Se tem alguém capaz de analisar essa luta das mulheres no automobilismo, ela se chama Mariana Becker.
Afinal de contas, a gaúcha acompanha o mundo das corridas, de perto, desde 2008, na Globo e, a partir de 2021, no Grupo Bandeirantes. Entre uma viagem e outra, ela arrumou um tempinho para falar com o site.
Confira a entrevista na íntegra.
Nas Pistas: Segundo dados do GP Brasil, a presença de mulheres, na prova, saltou de 20,7% para 35,4% em 2022. A que fator você atribui esse aumento, visto que a F1 tem etapas em lugares como Arábia Saudita?
Mariana Becker: O interesse feminino se deve a uma série de fatores: popularização do esporte graças à série Drive to Survive, a abertura das mídias sociais, a presença dos e-sports, e também a representatividade de mulheres reportando à F1. Enquanto a mulher, a menina, não se vê representada dentro de um carro de corrida, ela se vê através das repórteres, das comentaristas. O mundo não é mais exclusivamente masculino e ela se sente mais acolhida.
NP: Muitos jovens passaram a se interessar pela categoria com o “Drive To Survive”. Você também percebe esse movimento em suas redes sociais, por exemplo?
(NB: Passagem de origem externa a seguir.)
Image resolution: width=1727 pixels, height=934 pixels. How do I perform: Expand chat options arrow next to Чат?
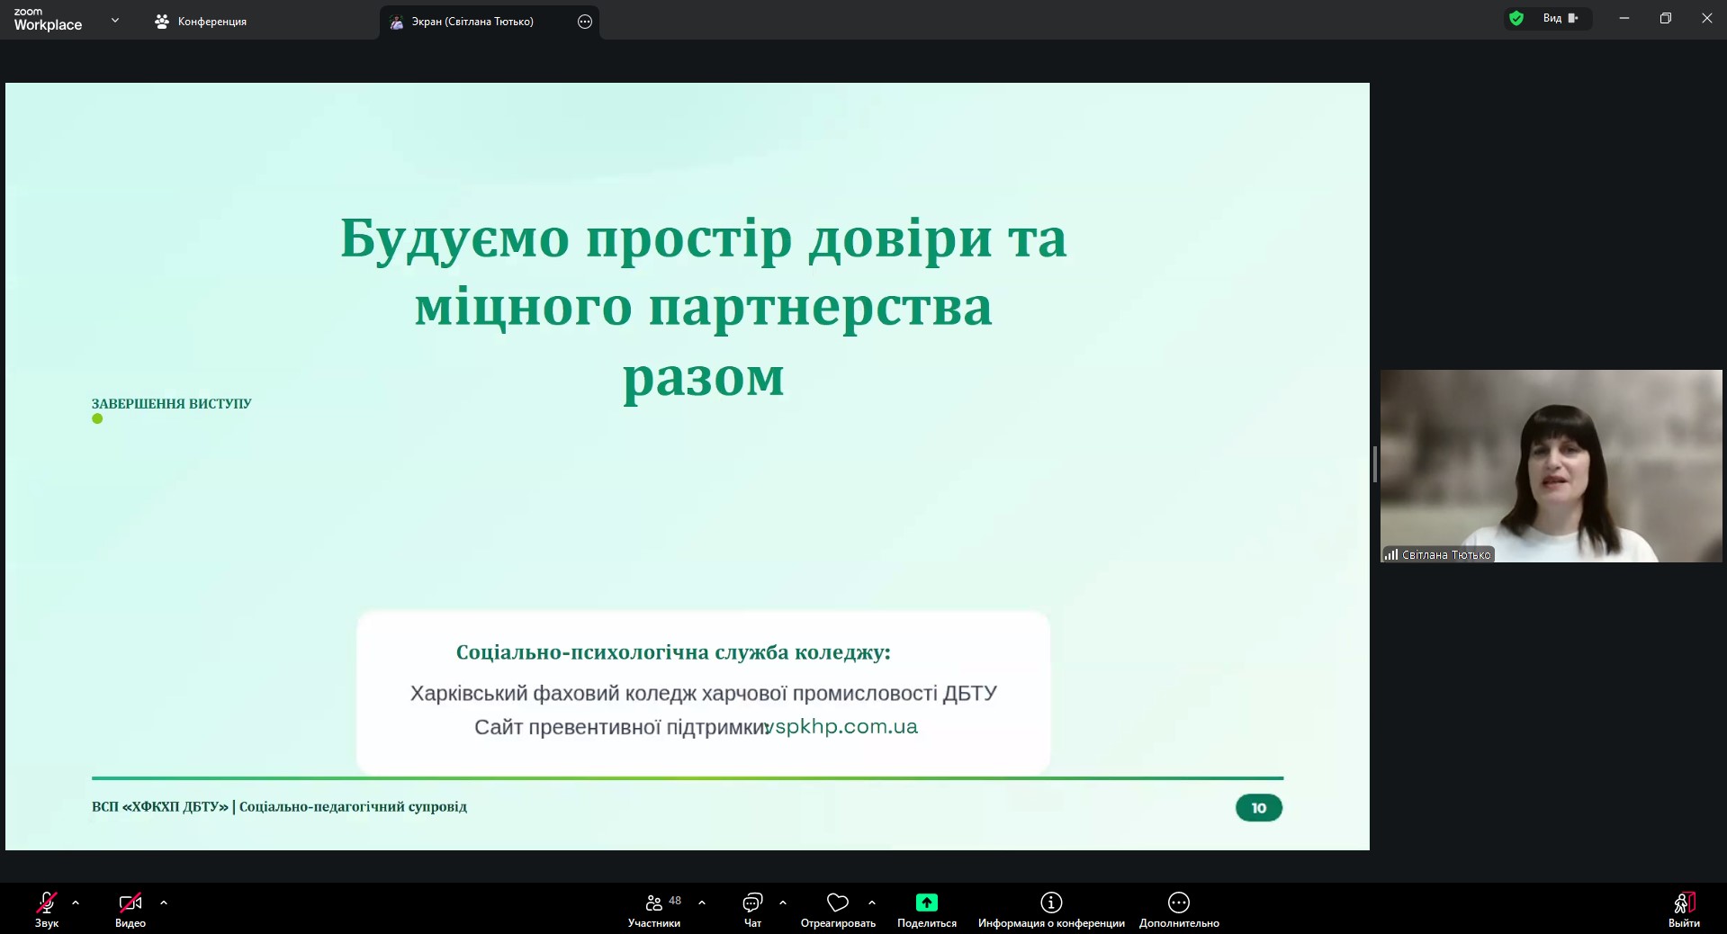tap(783, 903)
Mariana: Sinto bastante esse movimento, tenho seguidores de todas as idades. No início, era uma galera dos 40+ e agora tem uma garotada da idade dos pilotos de 22, 23 anos, inclusive crianças. Mesmo na noite de autógrafos do meu livro (Não Inventa, Mariana! Ed. Labrador), que não é essencialmente de F1, vi uma dupla super comum na fila: a filha de 15 e o pai de 50 anos. A F1 tem um novo perfil de público e um novo perfil de cobertura também. É importante informar quem entende e acolher quem tá chegando, explicar.
NP: Crê que projetos como o Girls On Track da FIA são para valer?
Mariana: A Fórmula W acabou antes do fim do campeonato. Agora, existe a F1 Academy com um campeonato garantido e ainda o Girls On Track. Acho importantíssimo que haja estas iniciativas. Comecei a cobrir F1 numa época em que ririam de propostas como estas. No entanto, ainda estamos longe do objetivo final que é ter mais mulheres em todas as categorias do automobilismo e alcançar a F1, estes são projetos de médio/longo prazo que precisam de resiliência. Olhe pra trás e veja quantas décadas homens correm de carro, olhe pra trás e veja há quantas décadas que mulheres dirigem nas ruas. Estou falando de quantidade e não de casos isolados, a minha mãe faz parte dessa primeira geração. Até hoje se ouve: tinha que ser mulher. Portanto é preciso insistência e investimento. Talento e capacidade, obviamente existem, mas não se pode viver de exceções.
NP: Acredita que você entrevistará mulheres pilotos de F1, ainda?
Mariana: Não sei, mas com certeza seria muito legal. Eu entrevistei a primeira delas, a (ex-piloto) Maria Theresa de Filipis, correu com Fangio. Também entrevistei Suzie Wolff, que chegou a fazer treinos livres pela Williams, e a Maria de Villota, morreu depois de um grave acidente em um dia de treinos. Ainda ouvi no padoque “ também né…” Eu gostaria muito que tivessem mulher e mesmo que eu não esteja mais cobrindo a F1, passo no padock só pra entrevistar (risos).
NP: No dia a dia das corridas temos você e a Julianne Cerasoli (produtora) na equipe da Band. Já se sentem respeitadas perante a jornalistas homens no paddock?
Mariana: Sim, sentimos. Claro que demorou, vieram muitos “testes” pra saber se eu sabia mesmo do que eu estava falando, diminuição de valor da informação, desconfiança, mas isso foi passando e hoje não há diferença. Às vezes tem que ter paciência mas não é algo que me afeta mais.